Было заметно, что Андэль очень понравились слова молодого человека, ее лицо просветлело. Она ответила еле слышно, чтобы не потревожить младенца, немного успокоившегося в ее руках:
— Если ты не уедешь, твоя жизнь подвергнется не меньшей опасности, чем жизнь ребенка. Я этого не хочу. Ты должен оставить поместье…

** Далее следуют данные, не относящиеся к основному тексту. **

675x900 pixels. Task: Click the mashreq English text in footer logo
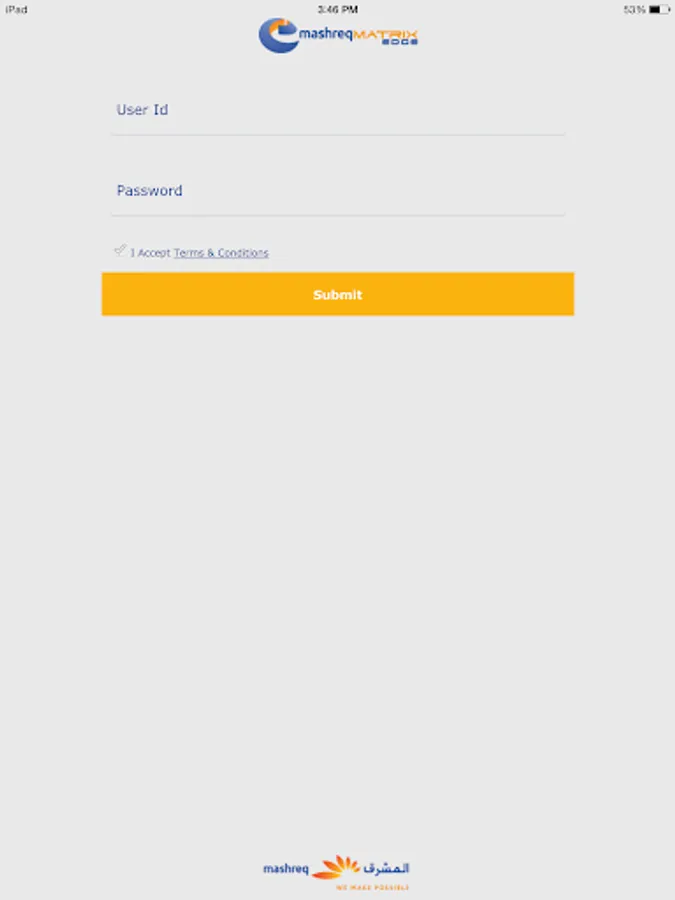286,869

— Никогда! — вспыхнул ДозирЭ. — Этот ребенок твой, а значит, и мой. Поверь, я буду любить его точно так же, как если б он был рожден от меня. Мы будем охранять его, прятать от людей, всячески оберегать. Никто ничего не узнает. Здесь, в глуши Удолии, ОНИ до нас не доберутся! А потом, кто сейчас будет этим заниматься? Ты же знаешь: на Авидронию надвигаются флатоны!.. Для всех это будет наш ребенок, когда же он подрастет, вряд ли кто-нибудь сможет угадать в нем черты Божественного. Это останется нашей тайной, и мы поклянемся друг другу, что никто и никогда о ней не узнает!